To add on to the HA comment: A lot of people have distorted ideas of how much availability they actually need. A lot, if not most, applications could probably get away with the absolutely abysmal 99% uptime, depending on how that downtime was distributed. 99% uptime could mean anything from ~3 days of downtime a year, 7 hours a month, 14 minutes a day, to half a second of unavailability a minute.

Like sure, it's not ideal, but real businesses almost never are. And, as you pointed out, most datacenters get dramatically better uptime than that.

Not to take anything away from Dapper (it's an excellent library), but it isn't really that much faster than EntityFramework anymore.

> EF Core 6.0 performance is now 70% faster on the industry-standard TechEmpower Fortunes benchmark, compared to 5.0.

> This is the full-stack perf improvement, including improvements in the benchmark code, the .NET runtime, etc. EF Core 6.0 itself is 31% faster executing queries.

> Heap allocations have been reduced by 43%.

> At the end of this iteration, the gap between Dapper and EF Core in the TechEmpower Fortunes benchmark narrowed from 55% to around a little under 5%.

https://devblogs.microsoft.com/dotnet/announcing-entity-fram...

Again, this isn't to take anything away from Dapper. It's a wonderful query library that lets you just write SQL and map your objects in such a simple manner. It's going to be something that a lot of people want. Historically, Entity Framework performance wasn't great and that may have motivated StackOverflow in the past. At this point, I don't think EF's performance is really an issue.

If you look at the TechEmpower Framework Benchmarks, you can see that the Dapper and EF performance is basically identical now: https://www.techempower.com/benchmarks/#section=data-r21&l=z.... One fortunes test is 0.8% faster for Dapper and the other is 6.6% faster. For multiple queries, one is 5.6% faster and the other is 3.8% faster. For single queries, one is 12.2% faster and the other 12.9% faster. So yes Dapper is faster, but there isn't a huge advantage anymore - not to the point that one would say StackOverflow has tuned their code to such an amazing point that they need substantially less hardware. If they swapped EF in, they probably wouldn't notice much of a difference in performance. In fact, in the real world where apps, the gap between them is probably going to end up being less.

If we look at some other benchmarks in the community, they tell a similar story: https://github.com/FransBouma/RawDataAccessBencher/blob/mast...

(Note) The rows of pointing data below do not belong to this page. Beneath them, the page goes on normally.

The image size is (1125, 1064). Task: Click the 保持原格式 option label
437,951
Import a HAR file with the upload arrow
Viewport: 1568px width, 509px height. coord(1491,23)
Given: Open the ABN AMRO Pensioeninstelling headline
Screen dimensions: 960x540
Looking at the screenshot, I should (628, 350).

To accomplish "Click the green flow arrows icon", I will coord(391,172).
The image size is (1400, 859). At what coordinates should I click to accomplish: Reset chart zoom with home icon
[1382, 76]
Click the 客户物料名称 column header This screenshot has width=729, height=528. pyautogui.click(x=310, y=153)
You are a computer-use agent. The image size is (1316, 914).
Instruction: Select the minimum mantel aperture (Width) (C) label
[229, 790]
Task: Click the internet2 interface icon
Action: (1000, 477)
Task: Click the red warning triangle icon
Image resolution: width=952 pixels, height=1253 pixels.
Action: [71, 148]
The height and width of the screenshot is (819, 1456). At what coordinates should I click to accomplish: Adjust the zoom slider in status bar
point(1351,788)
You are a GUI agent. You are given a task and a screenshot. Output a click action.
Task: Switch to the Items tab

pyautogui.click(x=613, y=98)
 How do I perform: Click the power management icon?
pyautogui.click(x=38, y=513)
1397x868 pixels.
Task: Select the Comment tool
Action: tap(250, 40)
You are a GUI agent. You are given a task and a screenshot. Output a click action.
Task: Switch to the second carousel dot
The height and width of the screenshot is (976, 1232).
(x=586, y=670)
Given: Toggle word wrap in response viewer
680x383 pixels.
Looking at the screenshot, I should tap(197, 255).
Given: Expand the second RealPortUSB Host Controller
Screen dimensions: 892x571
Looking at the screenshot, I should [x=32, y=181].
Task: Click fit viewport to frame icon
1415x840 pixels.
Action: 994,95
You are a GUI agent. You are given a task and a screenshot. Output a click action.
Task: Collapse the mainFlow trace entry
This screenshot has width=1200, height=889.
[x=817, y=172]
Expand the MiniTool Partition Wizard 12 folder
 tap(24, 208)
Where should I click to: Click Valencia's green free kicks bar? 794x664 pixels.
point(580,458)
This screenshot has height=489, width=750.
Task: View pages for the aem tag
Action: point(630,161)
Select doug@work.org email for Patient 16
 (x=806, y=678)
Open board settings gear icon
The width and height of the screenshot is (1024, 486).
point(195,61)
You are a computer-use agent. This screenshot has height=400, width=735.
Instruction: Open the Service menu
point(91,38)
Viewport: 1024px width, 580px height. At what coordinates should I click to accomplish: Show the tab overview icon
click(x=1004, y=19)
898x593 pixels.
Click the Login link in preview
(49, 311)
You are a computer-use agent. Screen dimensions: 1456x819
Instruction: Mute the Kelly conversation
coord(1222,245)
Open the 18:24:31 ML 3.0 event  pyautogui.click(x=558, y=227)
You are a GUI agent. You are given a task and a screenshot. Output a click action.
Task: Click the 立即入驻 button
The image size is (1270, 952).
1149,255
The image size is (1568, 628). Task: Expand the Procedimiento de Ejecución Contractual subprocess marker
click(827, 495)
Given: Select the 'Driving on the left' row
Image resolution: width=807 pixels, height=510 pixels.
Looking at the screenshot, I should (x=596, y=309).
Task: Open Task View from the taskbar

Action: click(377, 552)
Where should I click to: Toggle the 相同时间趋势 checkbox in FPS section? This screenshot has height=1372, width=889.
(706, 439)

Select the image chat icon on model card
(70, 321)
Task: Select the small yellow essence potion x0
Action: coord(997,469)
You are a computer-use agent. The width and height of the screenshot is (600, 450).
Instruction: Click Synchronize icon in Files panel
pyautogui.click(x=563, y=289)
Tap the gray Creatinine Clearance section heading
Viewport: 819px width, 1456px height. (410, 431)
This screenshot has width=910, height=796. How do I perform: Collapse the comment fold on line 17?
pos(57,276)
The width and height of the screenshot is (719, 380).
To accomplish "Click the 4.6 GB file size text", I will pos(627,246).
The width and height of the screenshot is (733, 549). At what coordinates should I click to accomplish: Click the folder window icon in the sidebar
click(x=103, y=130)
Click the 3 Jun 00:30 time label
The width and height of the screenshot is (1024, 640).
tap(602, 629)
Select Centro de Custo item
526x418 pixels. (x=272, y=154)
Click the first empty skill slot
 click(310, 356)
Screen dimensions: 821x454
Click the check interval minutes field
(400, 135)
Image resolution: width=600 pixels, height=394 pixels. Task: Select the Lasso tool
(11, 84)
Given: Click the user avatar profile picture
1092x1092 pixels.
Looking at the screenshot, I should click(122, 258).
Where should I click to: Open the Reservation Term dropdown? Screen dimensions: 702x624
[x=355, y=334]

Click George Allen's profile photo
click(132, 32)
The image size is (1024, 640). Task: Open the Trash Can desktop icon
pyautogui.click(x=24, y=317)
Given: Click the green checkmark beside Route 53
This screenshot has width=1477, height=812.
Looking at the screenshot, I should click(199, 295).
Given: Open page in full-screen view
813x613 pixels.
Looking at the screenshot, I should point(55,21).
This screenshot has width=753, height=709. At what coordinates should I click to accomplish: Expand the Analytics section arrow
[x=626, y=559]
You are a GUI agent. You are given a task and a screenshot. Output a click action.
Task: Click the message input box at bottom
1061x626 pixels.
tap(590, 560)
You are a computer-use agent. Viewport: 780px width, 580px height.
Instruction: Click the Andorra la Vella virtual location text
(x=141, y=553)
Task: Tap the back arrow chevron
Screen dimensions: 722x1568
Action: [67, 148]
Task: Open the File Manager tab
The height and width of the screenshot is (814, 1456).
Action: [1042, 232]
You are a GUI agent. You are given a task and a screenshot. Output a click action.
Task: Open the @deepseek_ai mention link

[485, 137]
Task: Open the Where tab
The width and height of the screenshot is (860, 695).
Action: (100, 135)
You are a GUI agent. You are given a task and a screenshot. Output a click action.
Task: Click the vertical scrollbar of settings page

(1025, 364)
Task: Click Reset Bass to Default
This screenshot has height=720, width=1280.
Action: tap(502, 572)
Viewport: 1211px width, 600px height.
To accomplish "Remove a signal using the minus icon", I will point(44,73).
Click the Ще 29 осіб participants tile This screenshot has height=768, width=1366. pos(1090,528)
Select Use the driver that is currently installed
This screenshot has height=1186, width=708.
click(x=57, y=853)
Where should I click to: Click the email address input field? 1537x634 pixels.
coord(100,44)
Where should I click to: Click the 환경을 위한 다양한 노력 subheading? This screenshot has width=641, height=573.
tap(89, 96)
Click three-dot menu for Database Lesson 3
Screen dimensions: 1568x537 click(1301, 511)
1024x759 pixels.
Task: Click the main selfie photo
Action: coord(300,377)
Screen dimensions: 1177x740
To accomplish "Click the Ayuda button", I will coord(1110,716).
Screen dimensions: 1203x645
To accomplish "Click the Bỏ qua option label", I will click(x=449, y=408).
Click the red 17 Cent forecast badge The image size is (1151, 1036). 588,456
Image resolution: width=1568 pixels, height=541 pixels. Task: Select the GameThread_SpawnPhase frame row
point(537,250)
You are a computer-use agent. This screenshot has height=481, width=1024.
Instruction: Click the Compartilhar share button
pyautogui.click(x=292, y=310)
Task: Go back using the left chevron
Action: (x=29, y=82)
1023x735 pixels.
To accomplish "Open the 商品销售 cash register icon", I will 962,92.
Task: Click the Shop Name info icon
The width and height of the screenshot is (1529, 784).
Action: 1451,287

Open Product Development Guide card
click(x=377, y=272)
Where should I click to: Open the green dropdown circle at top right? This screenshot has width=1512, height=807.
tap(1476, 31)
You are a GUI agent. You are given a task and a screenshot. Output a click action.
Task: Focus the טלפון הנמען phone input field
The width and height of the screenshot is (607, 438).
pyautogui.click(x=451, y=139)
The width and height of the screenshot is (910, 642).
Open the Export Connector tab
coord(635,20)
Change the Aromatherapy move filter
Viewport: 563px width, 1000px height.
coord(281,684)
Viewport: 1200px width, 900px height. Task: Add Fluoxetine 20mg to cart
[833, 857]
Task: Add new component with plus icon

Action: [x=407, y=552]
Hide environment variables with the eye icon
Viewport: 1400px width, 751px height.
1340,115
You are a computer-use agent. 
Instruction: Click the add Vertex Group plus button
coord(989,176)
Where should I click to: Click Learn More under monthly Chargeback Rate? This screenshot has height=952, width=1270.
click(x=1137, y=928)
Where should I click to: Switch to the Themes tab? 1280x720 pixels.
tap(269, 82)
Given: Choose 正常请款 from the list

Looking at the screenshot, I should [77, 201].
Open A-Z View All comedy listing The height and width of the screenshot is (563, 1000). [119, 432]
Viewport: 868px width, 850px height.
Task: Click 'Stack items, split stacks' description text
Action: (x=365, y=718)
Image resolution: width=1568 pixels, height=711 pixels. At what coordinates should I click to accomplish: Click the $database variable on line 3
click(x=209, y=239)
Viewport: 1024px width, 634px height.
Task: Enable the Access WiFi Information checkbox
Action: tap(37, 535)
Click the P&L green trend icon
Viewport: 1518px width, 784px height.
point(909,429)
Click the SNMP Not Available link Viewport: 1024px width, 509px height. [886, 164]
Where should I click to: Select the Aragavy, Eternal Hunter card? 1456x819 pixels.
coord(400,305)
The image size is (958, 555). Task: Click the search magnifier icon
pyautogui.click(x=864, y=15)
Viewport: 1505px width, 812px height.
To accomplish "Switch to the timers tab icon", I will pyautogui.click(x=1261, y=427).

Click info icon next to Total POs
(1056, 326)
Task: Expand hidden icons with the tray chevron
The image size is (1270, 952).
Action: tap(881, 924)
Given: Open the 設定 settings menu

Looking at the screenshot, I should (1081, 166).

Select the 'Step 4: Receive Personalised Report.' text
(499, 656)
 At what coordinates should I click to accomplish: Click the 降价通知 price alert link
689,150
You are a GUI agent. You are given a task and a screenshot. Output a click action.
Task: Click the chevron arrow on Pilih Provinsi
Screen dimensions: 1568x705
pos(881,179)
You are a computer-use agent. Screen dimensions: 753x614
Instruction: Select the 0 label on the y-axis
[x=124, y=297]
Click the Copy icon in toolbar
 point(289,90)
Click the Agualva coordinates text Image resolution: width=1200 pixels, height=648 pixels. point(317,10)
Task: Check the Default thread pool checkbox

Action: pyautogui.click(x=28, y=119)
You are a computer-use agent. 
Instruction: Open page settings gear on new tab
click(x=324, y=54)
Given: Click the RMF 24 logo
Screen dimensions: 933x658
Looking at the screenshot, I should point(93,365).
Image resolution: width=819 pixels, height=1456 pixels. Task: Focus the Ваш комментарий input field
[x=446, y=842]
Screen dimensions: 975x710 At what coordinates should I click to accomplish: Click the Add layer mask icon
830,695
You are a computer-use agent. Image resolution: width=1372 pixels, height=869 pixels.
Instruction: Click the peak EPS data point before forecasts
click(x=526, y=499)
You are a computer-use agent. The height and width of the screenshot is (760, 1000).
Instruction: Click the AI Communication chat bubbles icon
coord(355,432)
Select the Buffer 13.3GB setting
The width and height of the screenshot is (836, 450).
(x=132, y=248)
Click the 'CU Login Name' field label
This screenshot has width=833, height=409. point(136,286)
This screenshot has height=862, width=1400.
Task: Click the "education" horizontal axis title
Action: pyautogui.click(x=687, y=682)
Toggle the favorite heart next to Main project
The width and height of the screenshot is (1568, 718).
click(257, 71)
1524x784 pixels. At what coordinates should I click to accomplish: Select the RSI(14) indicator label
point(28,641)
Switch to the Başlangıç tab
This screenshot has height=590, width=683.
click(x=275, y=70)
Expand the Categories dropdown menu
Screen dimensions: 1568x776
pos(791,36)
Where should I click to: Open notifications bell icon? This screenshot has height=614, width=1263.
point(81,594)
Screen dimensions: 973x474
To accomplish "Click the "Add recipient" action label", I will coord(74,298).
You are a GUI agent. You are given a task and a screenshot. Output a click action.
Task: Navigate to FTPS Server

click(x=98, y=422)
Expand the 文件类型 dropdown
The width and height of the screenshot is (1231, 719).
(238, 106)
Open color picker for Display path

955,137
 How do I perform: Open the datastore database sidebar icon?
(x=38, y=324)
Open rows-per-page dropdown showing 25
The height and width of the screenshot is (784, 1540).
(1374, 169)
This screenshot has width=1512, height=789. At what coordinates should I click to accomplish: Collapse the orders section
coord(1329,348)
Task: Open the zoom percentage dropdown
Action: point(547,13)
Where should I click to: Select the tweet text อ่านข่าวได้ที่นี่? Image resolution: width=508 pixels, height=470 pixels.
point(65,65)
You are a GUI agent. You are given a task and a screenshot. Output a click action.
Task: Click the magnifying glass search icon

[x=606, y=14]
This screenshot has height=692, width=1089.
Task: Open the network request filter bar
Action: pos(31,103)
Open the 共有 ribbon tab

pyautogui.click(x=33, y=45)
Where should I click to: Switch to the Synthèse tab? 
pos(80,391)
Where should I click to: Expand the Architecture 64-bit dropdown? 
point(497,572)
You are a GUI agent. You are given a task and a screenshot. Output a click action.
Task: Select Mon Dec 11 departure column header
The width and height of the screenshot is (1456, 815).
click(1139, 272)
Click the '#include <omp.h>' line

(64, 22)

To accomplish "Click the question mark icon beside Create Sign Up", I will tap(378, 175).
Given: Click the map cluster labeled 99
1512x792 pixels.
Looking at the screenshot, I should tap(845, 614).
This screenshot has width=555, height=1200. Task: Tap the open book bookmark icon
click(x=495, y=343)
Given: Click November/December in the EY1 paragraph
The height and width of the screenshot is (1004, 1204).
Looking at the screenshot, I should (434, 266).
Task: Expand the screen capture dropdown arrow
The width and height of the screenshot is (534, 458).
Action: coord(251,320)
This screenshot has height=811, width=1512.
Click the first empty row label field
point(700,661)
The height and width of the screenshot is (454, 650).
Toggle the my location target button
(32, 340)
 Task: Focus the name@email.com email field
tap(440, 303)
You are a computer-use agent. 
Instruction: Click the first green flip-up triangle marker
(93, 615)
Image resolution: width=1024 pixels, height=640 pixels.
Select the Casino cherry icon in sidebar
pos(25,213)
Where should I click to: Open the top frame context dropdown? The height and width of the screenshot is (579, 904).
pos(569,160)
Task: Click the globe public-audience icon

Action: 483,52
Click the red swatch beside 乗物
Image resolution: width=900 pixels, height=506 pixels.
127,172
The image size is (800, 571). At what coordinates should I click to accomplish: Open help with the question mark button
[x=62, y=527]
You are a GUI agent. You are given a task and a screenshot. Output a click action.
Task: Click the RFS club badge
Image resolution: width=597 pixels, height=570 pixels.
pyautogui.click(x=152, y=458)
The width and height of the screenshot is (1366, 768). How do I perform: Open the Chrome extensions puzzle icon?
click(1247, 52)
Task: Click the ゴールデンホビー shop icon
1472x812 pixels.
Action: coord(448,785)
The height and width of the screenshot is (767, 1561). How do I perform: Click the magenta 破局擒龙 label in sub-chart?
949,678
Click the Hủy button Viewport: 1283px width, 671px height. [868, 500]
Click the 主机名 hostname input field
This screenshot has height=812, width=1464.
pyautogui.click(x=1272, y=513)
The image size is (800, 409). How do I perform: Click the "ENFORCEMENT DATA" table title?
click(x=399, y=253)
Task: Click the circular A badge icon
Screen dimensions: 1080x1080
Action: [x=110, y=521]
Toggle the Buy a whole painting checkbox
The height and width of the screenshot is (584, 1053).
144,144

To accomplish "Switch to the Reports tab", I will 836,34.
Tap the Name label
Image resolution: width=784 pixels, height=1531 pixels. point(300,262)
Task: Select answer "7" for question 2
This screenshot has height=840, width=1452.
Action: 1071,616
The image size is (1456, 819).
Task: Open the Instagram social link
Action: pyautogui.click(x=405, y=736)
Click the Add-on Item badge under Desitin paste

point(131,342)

In some tests, EF actually edges past Dapper since it can compile queries in advance (which just means calling `EF.CompileQuery(myQuery)` and assigning that to a static variable that will get reused.

Again, none of this is to take away from Dapper. Dapper is a wonderful, simple library. In a world where there's so many painful database libraries, Dapper is great. It shows wonderful care in its design. Entity Framework is great too and performance isn't really an interesting distinction. I love being able to use both EF and Dapper and having such amazing database access options.

Totally agree. To clarify, when I picked Dapper, it was 2014, where there was a huge difference.

No doubt EF has probably gotten to that level since MS has done a stellar job with .NET core of relentlessly slimming things down and improving performance.